> **About this exercise**:
Give the data again in its entirety, exactly as provided.

> **Exercise input**:
--------------------------------

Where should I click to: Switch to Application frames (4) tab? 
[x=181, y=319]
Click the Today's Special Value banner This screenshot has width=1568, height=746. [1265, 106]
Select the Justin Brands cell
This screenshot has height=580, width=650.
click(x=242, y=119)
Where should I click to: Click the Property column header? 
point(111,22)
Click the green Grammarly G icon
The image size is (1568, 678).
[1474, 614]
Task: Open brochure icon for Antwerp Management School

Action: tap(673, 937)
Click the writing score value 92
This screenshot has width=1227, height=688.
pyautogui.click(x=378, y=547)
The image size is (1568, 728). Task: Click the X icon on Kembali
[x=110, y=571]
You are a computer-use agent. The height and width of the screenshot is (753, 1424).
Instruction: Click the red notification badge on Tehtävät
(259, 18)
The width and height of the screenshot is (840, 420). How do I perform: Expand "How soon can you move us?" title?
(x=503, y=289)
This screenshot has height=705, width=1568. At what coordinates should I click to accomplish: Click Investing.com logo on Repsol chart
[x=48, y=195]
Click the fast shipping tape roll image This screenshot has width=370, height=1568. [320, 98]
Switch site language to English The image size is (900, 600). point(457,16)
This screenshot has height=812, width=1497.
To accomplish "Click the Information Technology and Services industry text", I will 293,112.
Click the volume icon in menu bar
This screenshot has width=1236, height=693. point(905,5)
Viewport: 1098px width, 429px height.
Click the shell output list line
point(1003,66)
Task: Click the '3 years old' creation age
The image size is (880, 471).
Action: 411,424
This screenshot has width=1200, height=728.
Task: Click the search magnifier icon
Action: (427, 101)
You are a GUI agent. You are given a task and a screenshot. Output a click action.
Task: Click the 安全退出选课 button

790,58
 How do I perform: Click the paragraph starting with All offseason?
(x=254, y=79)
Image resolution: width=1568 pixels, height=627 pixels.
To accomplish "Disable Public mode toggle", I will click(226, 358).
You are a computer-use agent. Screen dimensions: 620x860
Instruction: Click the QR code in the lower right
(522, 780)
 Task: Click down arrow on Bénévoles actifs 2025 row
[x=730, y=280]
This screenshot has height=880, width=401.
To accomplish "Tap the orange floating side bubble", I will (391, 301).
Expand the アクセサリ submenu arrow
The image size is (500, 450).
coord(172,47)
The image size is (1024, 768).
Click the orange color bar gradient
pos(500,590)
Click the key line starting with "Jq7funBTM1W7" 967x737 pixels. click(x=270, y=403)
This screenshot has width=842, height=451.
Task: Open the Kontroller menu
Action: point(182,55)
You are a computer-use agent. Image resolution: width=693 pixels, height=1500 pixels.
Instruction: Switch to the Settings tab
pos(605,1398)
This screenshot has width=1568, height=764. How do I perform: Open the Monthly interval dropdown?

--------------------------------

> **Output of the task**:
Where should I click to: Switch to Application frames (4) tab? 
[x=181, y=319]
Click the Today's Special Value banner This screenshot has width=1568, height=746. [1265, 106]
Select the Justin Brands cell
This screenshot has height=580, width=650.
click(x=242, y=119)
Where should I click to: Click the Property column header? 
point(111,22)
Click the green Grammarly G icon
The image size is (1568, 678).
[1474, 614]
Task: Open brochure icon for Antwerp Management School

Action: tap(673, 937)
Click the writing score value 92
This screenshot has width=1227, height=688.
pyautogui.click(x=378, y=547)
The image size is (1568, 728). Task: Click the X icon on Kembali
[x=110, y=571]
You are a computer-use agent. The height and width of the screenshot is (753, 1424).
Instruction: Click the red notification badge on Tehtävät
(259, 18)
The width and height of the screenshot is (840, 420). How do I perform: Expand "How soon can you move us?" title?
(x=503, y=289)
This screenshot has height=705, width=1568. At what coordinates should I click to accomplish: Click Investing.com logo on Repsol chart
[x=48, y=195]
Click the fast shipping tape roll image This screenshot has width=370, height=1568. [320, 98]
Switch site language to English The image size is (900, 600). point(457,16)
This screenshot has height=812, width=1497.
To accomplish "Click the Information Technology and Services industry text", I will 293,112.
Click the volume icon in menu bar
This screenshot has width=1236, height=693. point(905,5)
Viewport: 1098px width, 429px height.
Click the shell output list line
point(1003,66)
Task: Click the '3 years old' creation age
The image size is (880, 471).
Action: 411,424
This screenshot has width=1200, height=728.
Task: Click the search magnifier icon
Action: (427, 101)
You are a GUI agent. You are given a task and a screenshot. Output a click action.
Task: Click the 安全退出选课 button

790,58
 How do I perform: Click the paragraph starting with All offseason?
(x=254, y=79)
Image resolution: width=1568 pixels, height=627 pixels.
To accomplish "Disable Public mode toggle", I will click(226, 358).
You are a computer-use agent. Screen dimensions: 620x860
Instruction: Click the QR code in the lower right
(522, 780)
 Task: Click down arrow on Bénévoles actifs 2025 row
[x=730, y=280]
This screenshot has height=880, width=401.
To accomplish "Tap the orange floating side bubble", I will (391, 301).
Expand the アクセサリ submenu arrow
The image size is (500, 450).
coord(172,47)
The image size is (1024, 768).
Click the orange color bar gradient
pos(500,590)
Click the key line starting with "Jq7funBTM1W7" 967x737 pixels. click(x=270, y=403)
This screenshot has width=842, height=451.
Task: Open the Kontroller menu
Action: point(182,55)
You are a computer-use agent. Image resolution: width=693 pixels, height=1500 pixels.
Instruction: Switch to the Settings tab
pos(605,1398)
This screenshot has width=1568, height=764. How do I perform: Open the Monthly interval dropdown?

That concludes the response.